At Home with Teenie Harris

Charles “Teenie” Harris (1908-1998) was an American photographer who chronicled life in predominately African American neighborhoods in Pittsburgh, Pennsylvania for the Pittsburgh Courier. Working for the newspaper from 1936 to 1975, Harris shot over 80,000 negatives, making his archive one of the largest and most complete photographic collections of a minority group in the United States. Considered a working class photographer, Harris had his beat in which he frequented the same neighborhoods everyday, most notably The Hill District. The Hill, as it is often referred to as, was the birthplace of, and inspiration for August Wilson’s collection of plays, The Pittsburgh Cycle. Harris showed nearly every single facet of life in his photographs and was nicknamed ‘One Shot’ as he rarely retook an image.

This collection includes images made of home life, both staged and candid. Primarily using a Speed Graphic camera, Harris was able to show these moments in great detail and spontaneity. Ranging from weddings to birthdays, and games to posed shots, these images subvert stereotypes and reaffirm the beauty of life. There are many striking images in Harris’ archive as he photographed major celebrities of his time, but it is in the breadth of images that show everyday lives of ordinary people where he finds his strength.

One moment that is quiet in its beauty shows his young son Ira Vann Harris spraying his brother, Lionel Harris, with a garden hose. In this image, you can see the bottom of Harris’s coat hanging from the fence, suggesting he stumbled upon his children playing in the yard. Another image shows his wife, Elisa Elliott Harris, washing their laughing daughter Crystal Harris as Cheryl “Tiny” Harris stands outside the tub smiling. In a different moment, Harris shows us two young girls being amused by talking with former slave Sabre “Mother” Washington. While so many of these images are staged or shot in a way that would look good in a newspaper, Harris’ genuine connection with his subjects elevates his work and brings his voice into the canon of American documentary photography 


Esther Bubley’s New York City

Esther Bubley (1921-1998) was an American photographer who worked under Roy Stryker at U.S Office of War Information and subsequently the Standard Oil Company. In her long and largely overlooked career, Ms. Bubley created a vast archive of editorial and personal work that captures her subjects quietly and unobtrusively. It’s hard to find images with the subject noticeably aware of her presence. Those who knew her noted her general respect for humanity in the recording of everyday moments in the lives of ordinary people. No doubt an admirer of childhood, Ms. Budley’s images show children often in tender moments. Most striking is an image of Toni Parks, daughter of Gordon Parks, in a bathing suit reaching to put the tips of her toes in water. Framed directly in the center, a crack in a large rock guides the viewer to the white trim of Toni’s bathing suit. It is in images such as that and of a young boy penciling on eyebrows, that show Ms. Bubley’s aim to show children as accurately as possible.

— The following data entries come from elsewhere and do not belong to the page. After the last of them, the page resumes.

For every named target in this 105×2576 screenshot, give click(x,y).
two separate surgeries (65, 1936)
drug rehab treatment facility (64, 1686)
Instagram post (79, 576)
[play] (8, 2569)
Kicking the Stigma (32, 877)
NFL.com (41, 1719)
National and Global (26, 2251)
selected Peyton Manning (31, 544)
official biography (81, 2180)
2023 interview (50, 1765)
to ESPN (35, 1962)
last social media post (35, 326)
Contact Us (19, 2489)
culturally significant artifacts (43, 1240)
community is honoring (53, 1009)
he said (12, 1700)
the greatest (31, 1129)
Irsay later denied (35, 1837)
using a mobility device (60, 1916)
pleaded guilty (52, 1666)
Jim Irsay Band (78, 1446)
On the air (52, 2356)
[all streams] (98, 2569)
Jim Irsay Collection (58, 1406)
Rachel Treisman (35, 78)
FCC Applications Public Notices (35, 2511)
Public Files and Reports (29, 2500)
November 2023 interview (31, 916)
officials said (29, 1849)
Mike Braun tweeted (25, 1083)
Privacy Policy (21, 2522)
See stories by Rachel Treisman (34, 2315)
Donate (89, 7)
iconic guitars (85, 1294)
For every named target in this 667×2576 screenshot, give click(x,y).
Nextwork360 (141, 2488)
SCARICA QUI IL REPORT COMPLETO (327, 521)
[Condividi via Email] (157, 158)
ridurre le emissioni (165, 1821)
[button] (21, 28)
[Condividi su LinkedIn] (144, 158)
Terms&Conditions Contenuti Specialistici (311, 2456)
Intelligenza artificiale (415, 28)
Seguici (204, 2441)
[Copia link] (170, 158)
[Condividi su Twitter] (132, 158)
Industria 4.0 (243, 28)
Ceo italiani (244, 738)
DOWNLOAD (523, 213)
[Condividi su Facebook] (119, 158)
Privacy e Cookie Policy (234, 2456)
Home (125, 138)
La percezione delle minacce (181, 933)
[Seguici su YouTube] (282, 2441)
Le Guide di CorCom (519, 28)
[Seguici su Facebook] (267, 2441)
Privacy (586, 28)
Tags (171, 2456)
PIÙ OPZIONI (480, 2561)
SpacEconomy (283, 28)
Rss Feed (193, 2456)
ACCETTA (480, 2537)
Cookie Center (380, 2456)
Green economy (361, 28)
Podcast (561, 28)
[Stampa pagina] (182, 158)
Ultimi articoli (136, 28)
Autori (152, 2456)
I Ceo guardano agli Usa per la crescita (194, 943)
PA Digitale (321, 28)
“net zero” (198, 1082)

The tendency to view Ms. Budley’s archive with nostalgia for a lost New York is hard to combat, as some of her subjects, namely The Parachute Jump at Coney Island and Third Avenue El, no longer exist. Yet when one moves past such a viewing, , you can begin to see the uninterrupted interactions between people. The views of two woman at Rockefeller Center and two men at the Greyhound Bus Station show such interactions. In her work, Ms. Bubley was able to combine her artistic and journalist eyes, creating many beautiful images such as a man cleaning the Prometheus statue at 30 Rockefeller Center. In this image, the tonal quality of the statue and the worker’s shirt, in addition to their similar poses seem to combine the figures. The artist’s images combine the work of photojournalism with mere observation through the lens to showcase the painful, beautiful, and mundane nuances of living in America.  


Dividing the Rio Grande

In Mari Kon’s “Rio Grande”, she shows us her take of the U.S./Mexico border with precise composition yet ambiguous content. Alternating between black and white and color, Ms. Kon illustrates the complex nature of living in a border town, specifically El Paso and Ciudad Juarez. Reminiscent of The New Topographic movement, Ms. Kon shows us a story of the border that is devoid of people. She collapses the natural landscape with the built world in single frame to disorient us and make us question the role of a border. In frames that could evoke a range of emotions depending on where one lives in relation to the border, these images adhere to a very clear visual language that incorporates a certain dark humor with formalism.

With the exception of the few frames that show people, these views show in large part, what human activity has created. They subtly allude to the arbitrariness of borders, morphing the entire body of work to create a new city. This is no doubt due to the rejection of more typical journalistic views from the U.S./Mexico border. In what could be seen as a political stance, Ms. Kon shows us a US Border Control patrol car, covered with plastic in a room with only spackle on the walls. There is no violence being shown in this work, just the physical consequences to two cities that sit on opposite sides of the same river.